Angiotensin II receptors negatively coupled to adenylate cyclase in rat myocardial sarcolemma: Involvement of inhibitory guanine nucleotide regulatory protein

Abstract

The effect of angiotensin II (AII) on adenylate cyclase was studied in the rat and rabbit heart sarcolemma. AII inhibited adenylate cyclase activity in the rat and rabbit sarcolemma in a concentration-dependent manner. Maximal inhibition of about 35–40% was observed in the rat, with an apparent K i of about 3 nM; about 30% inhibition, with an apparent K i of about 6 nM, was noted in rabbit sarcolemma.

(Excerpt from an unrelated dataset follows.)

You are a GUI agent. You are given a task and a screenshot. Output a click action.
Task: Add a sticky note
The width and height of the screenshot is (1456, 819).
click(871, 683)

The inhibitory effect of AII was dependent on the presence of guanine nucleotides and was blocked by saralasin. In addition, AII also inhibited the stimulatory effects of isoproterenol and glucagon on adenylate cyclase. Ninhibin, a sperm factor which has been shown to modify the characteristics of inhibitory guanine nucleotide regulatory protein (G i), attenuated the inhibitory effects of AII on basaL and hormone-sensitive adenylate cyclase. Furthermore, pertussis toxin (PT) treatment of the sarcolemma in the presence of [ 32P]NAD resulted in ADP-ribosylation of a single 41-kD protein. PT also attenuated the AII-mediated inhibition of basal and hormone-sensitive adenylate cyclase and enhanced the magnitude of the stimulatory effects of isoproterenol and glucagon on adenylate cyclase activity. These data suggest that the rat myocardial sarcolemma contains AII receptors that are negatively coupled to adenylate cyclase through G i protein.